Felix menjelaskan bahwa penjualan saham tersebut bukan merupakan transaksi afiliasi, yang berarti transaksi ini tidak melibatkan hubungan khusus antara SMMA dan pihak pembeli. Hal ini menandakan bahwa penjualan saham tersebut dilakukan berdasarkan pertimbangan pasar dan nilai ekonomi yang wajar, tanpa adanya konflik kepentingan.

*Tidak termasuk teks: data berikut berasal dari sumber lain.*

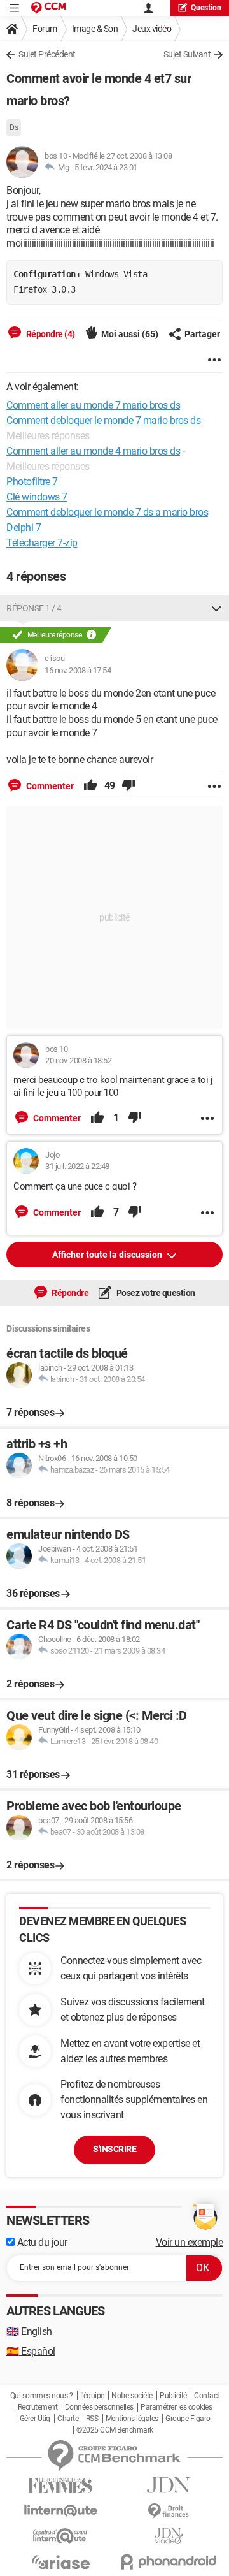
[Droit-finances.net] (168, 2511)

Dampak Transaksi Penjualan Saham terhadap Struktur Kepemilikan
Akibat transaksi ini, terjadi perubahan signifikan dalam struktur kepemilikan saham PT Dana Pinjaman Inklusif. Sebelumnya, SMMA mengendalikan 50% saham di perusahaan tersebut, namun setelah transaksi, pengendali utama saham tersebut beralih ke Sino Ronhui New Material Co dengan kepemilikan 85%.
Sementara itu, PT Lucky Eight Success memperoleh 15% saham, yang sebelumnya dimiliki bersama oleh SMMA dan Singapore Surmount International Pte Ltd.
Perubahan ini menandakan bahwa SMMA melakukan langkah strategis dalam pengelolaan portofolio investasinya. Dengan penjualan saham ini, SMMA kini memiliki ruang lebih untuk berfokus pada investasi yang lebih sesuai dengan arah dan tujuan jangka panjang perusahaan.
Felix juga menegaskan bahwa meskipun ada perubahan dalam kepemilikan saham Dana Pinjaman Inklusif, tidak ada dampak signifikan yang ditimbulkan terhadap operasional dan kondisi keuangan SMMA.
Hal ini juga tidak mempengaruhi proyeksi keuangan, status hukum, atau kelangsungan usaha SMMA di masa depan. Penjualan saham ini adalah bagian dari upaya SMMA untuk memperbaiki dan mengoptimalkan kinerja perusahaan.
Strategi SMMA dalam Mengelola Keuangan dan Portofolio
Langkah-langkah yang diambil SMMA, baik pemberian pinjaman kepada anak perusahaan maupun penjualan saham, mencerminkan strategi yang hati-hati dalam mengelola sumber daya dan portofolio investasi mereka.
Dengan pinjaman yang diberikan kepada Sinar Mas Multifinance, SMMA berupaya memperkuat posisi anak perusahaan dalam menghadapi persaingan di industri multifinance yang semakin kompetitif.
Pinjaman ini diharapkan dapat memberikan dorongan yang diperlukan untuk ekspansi dan peningkatan kualitas layanan PT Sinar Mas Multifinance.
Selain itu, penjualan saham PT Dana Pinjaman Inklusif menunjukkan bahwa SMMA tidak ragu untuk melakukan perubahan yang dapat mendukung fokus utama mereka dalam menciptakan nilai jangka panjang bagi pemegang saham dan pemangku kepentingan.
Meskipun penjualan ini membawa perubahan dalam struktur kepemilikan, SMMA memastikan bahwa keputusan tersebut tidak akan mempengaruhi kegiatan operasional atau stabilitas keuangan perusahaan secara keseluruhan.